3 novembre 2016

Tout s'explique

Les clés du scrutin présidentiel américain

Quels sont les États qui peuvent faire la différence ?

L’élection présidentielle américaine aura lieu mardi. Les citoyens américains éliront, État par État, des grands électeurs affiliés à l’un des candidats qui, à leur tour, consacreront l’élection du nouveau président. Chaque État compte un nombre de grands électeurs proportionnel à sa population. La principale spécificité du scrutin est la règle dite du « winner takes all » (le gagnant emporte tout).

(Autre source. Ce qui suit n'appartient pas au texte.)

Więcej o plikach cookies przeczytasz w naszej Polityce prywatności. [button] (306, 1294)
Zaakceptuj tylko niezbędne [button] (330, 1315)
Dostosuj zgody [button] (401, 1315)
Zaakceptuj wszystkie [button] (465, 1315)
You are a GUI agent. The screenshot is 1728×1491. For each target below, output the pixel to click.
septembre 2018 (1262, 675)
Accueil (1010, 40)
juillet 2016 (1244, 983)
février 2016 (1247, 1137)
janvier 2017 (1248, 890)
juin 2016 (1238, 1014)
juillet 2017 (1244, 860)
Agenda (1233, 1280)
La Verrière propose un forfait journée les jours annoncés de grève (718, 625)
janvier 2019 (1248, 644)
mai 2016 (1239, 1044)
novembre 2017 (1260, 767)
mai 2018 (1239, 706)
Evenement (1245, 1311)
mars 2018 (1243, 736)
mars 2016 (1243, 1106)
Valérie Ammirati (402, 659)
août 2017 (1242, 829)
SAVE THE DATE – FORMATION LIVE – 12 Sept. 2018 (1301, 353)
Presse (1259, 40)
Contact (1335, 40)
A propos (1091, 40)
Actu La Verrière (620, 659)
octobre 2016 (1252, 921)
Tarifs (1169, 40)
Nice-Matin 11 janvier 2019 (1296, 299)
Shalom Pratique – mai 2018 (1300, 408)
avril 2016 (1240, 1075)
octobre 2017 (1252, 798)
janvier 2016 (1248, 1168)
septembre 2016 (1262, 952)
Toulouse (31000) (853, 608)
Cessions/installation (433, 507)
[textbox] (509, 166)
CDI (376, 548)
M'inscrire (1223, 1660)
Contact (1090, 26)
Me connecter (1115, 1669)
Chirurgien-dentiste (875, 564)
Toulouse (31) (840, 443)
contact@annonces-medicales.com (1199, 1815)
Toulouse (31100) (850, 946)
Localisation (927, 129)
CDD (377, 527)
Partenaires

Ainsi, dans la quasi-totalité des États, le candidat arrivé en tête se voit attribuer l’ensemble des grands électeurs. Pour l’emporter, un candidat doit réunir 270 des 538 grands électeurs. Certains États sont traditionnellement acquis à l’un des deux camps, comme la Californie (55 sièges) ou l’État de New York (29) aux Démocrates, le Texas (38 sièges) aux Républicains.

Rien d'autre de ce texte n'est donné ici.